“Be yourself….God has given to each man his own individuality, and standardisation is emphatically no part of the divine intention for your ministry.  How intolerably dull it would be if every preacher had to be cut to the same pattern!…Do not think that personal idiosyncrasies are merely to be suppressed and levelled out.  Be yourself.  … but also forget yourself. You are to use for the delivery of the word every faculty God has given you, and simultaneously you are to renounce yourself utterly so that in the end the messenger shall be nothing, the message everything.

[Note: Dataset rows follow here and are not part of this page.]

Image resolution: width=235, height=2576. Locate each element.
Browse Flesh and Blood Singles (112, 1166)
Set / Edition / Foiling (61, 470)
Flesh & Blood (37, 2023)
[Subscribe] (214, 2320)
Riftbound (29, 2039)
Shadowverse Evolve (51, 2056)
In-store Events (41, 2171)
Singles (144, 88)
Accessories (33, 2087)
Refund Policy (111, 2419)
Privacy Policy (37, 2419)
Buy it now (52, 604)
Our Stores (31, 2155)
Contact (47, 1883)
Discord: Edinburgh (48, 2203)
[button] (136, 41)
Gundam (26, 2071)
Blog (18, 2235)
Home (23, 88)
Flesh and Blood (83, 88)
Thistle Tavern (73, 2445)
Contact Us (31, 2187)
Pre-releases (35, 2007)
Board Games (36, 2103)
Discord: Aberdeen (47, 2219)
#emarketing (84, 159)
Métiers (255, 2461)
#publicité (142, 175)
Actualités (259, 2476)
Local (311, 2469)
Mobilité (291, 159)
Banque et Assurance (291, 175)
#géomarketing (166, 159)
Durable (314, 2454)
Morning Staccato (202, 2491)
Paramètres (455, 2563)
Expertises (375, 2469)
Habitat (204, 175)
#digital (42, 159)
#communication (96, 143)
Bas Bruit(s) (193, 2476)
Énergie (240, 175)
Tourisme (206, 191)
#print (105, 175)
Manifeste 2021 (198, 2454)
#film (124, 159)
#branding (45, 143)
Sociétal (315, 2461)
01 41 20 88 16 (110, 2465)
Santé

You are not to cramp or stifle your individuality, but you are to offer it so completely to God upon the altar that when the worship service closes, the dominating thought in the worshippers’ minds will be, not of any obtrusive human proficiency or cleverness, but only this – ‘The Lord was in his holy Temple today!’ ”

James S Stewart

Heralds of God, 1946

“What is the rule then?  It is: be natural; forget yourself; be so absorbed in what you are doing and in the realisation of the presence of God…that you forget yourself completely.  That is the right condition.  That is the only place of safety.  That is the only way in which you can honour God.  Self is the greatest enemy of the preacher, more so than in the case of any other man in society.  And the only way to deal with self is to be so taken up with, and so enraptured by the glory of what you are doing, that you forget yourself altogether.”
 
D M Lloyd-Jones
Preaching and Preachers
Zondervan, 1972   p264

“The sheep want good food and they’ll know whether you’ve worked hard during the week to prepare something good, or whether you’ve microwaved their meal on Saturday night.”

H B Charles Jr

“Novelty may fix our attention not even on the service but on the celebrant. You know what I mean. Try as one may to exclude the question, ‘What on earth is he up to now?’ will intrude. It lays one’s devotion waste. There is really some excuse for the man who said, ‘I wish they’d remember that the charge to Peter was Feed my sheep; not Try experiments on my rats, or even, Teach my performing dogs new tricks.”